When a Pinoy met an ex-emperor of China

Renato D. Tayag loomed larger than life when I was a boy. I remember him vaguely, even today, as a tanned giant who wore eyeglasses and whose constant companion was his tennis racket. When I reconnected with him in Manila during my college days, I saw him addressed formally as “Attorney Tayag” or “Director Tayag” or plain “Mr. Tayag,” for he was a member of the Philippine bar, a survivor of World War II, and one of the board of directors of the Philippine National Bank. In contrast, in his hometown of Angeles in Pampanga, he was always addressed and referred to as “Katoks,” a nickname he used as a byline for the short conversational essays for which he is best remembered.

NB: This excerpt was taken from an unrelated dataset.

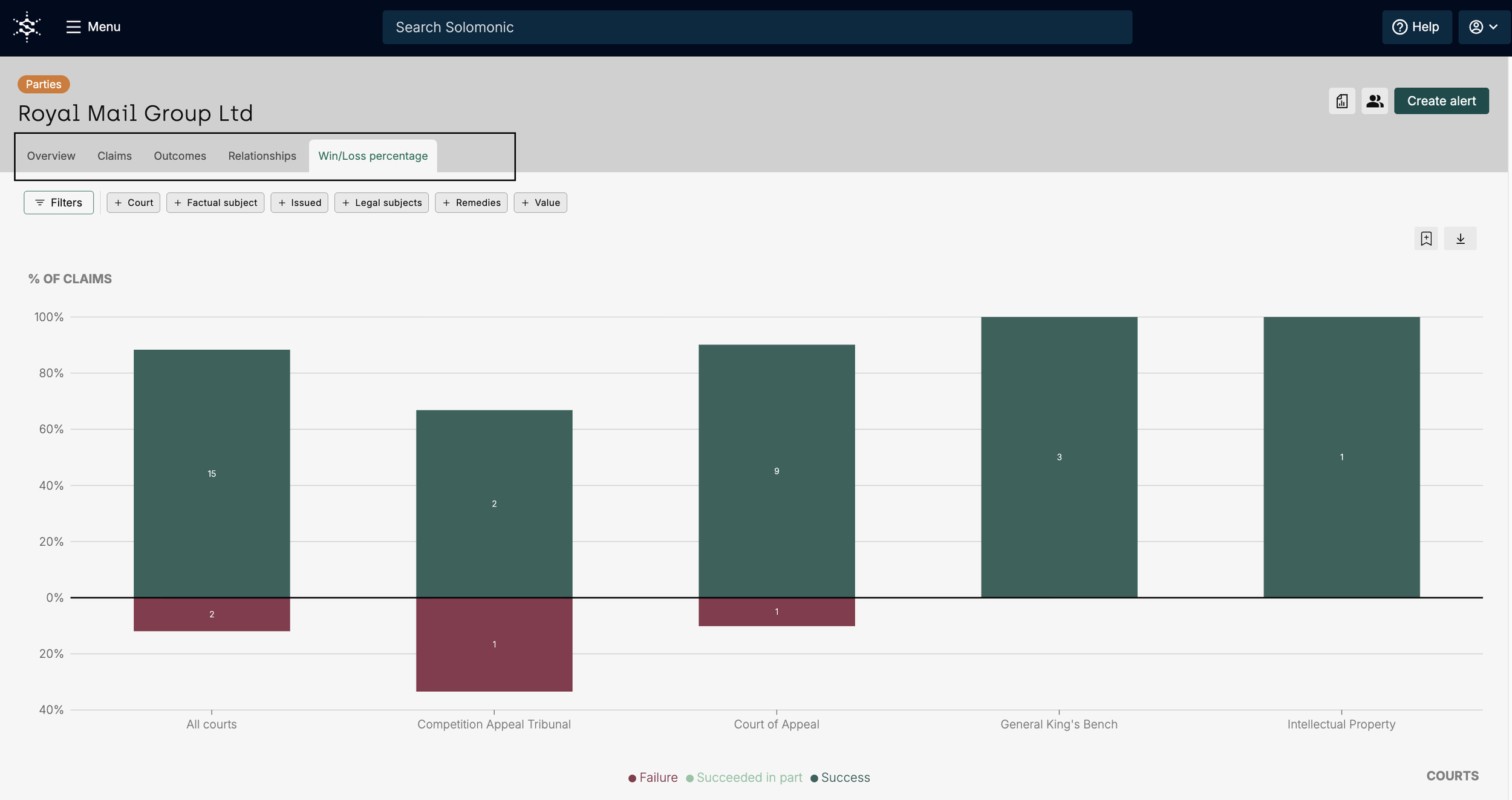Toggle the Succeeded in part legend series
This screenshot has width=1512, height=800.
click(x=744, y=778)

In 1984 Tayag gifted me with a boxed set of his books: “The Sinners of Angeles: For Whom Don Juan prays Daily” (1960); “Odyssey in Southeast Asia” (1963); “At Home and Abroad” (1966); and “China: The view from Peking and Taipeh through the eyes of a Filipino writer” (1971). His essays are an easy read and gave me an idea of his boyhood, his travels and the Cold War era that he lived in. Once upon a time Russia was enclosed by an imaginary “Iron Curtain,” Germany was divided between East and West by the Berlin Wall, and Taiwan was separated from “Red China” by an imaginary “Bamboo Curtain.” So polarized was the world in Tayag’s books that I am reminded of a friend recounting that when he was a boy growing up in Hong Kong, he and others were advised to hold their breath as they walked by the “Red China store” lest they be infected by “Maoism” or “communism.”

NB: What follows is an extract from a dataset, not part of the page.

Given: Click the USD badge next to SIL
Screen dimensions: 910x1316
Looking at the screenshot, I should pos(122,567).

Tayag was one in a group of intrepid Filipino journalists who defied a travel ban in 1964, crossed the Bamboo Curtain, and lived to tell the tale. Rereading him recently, I regretted not asking him to tell me more about that historic trip and his meeting with Henry Pu Yi (1906-1967), the last emperor of China. Although I had seen the film on Pu Yi and read “Twilight in the Forbidden City,” it would have been more interesting to know what he was like in person.

The two met face to face when the former emperor lived a quiet life as a gardener in Mao’s China. Tayag provided this snippet in one of his books:

Tayag: “How do you feel now that you are no longer emperor?”

Pu Yi: “In a sense, I am still an emperor. Chairman Mao said that the 650,000,000 Chinese are all  Liao  Hsun—sons of Huang Ti of the ancient empire—and therefore all emperors.”

Tayag: “Are you happier now?”

Pu Yi: “Of course. Before, I served only myself and my family. I regarded my country and people as my property. But I was afraid, afraid of my own people. I was afraid of my relatives, the eunuchs, the servants. I was afraid of being assassinated or poisoned. Wherever I went, palace guards preceded me to search the area. I was careful about my food.”

Tayag: “Did you employ food-tasters?”

Pu Yi: “I did not because I could not trust even food-tasters. Before I ate anything, I found out myself what effect the food had on the silver. I feared everyone. I even had a secret escape into a big room just in case of sudden assailants.

Tayag: “How do you find life now?”

Pu Yi: “I am proud to belong to China, of the bright future for the country and the people. I am contented. I receive a monthly salary of 106 yuan; and my wife, a nurse, receives 60. It is more than enough for us. My life as a plain citizen is better.”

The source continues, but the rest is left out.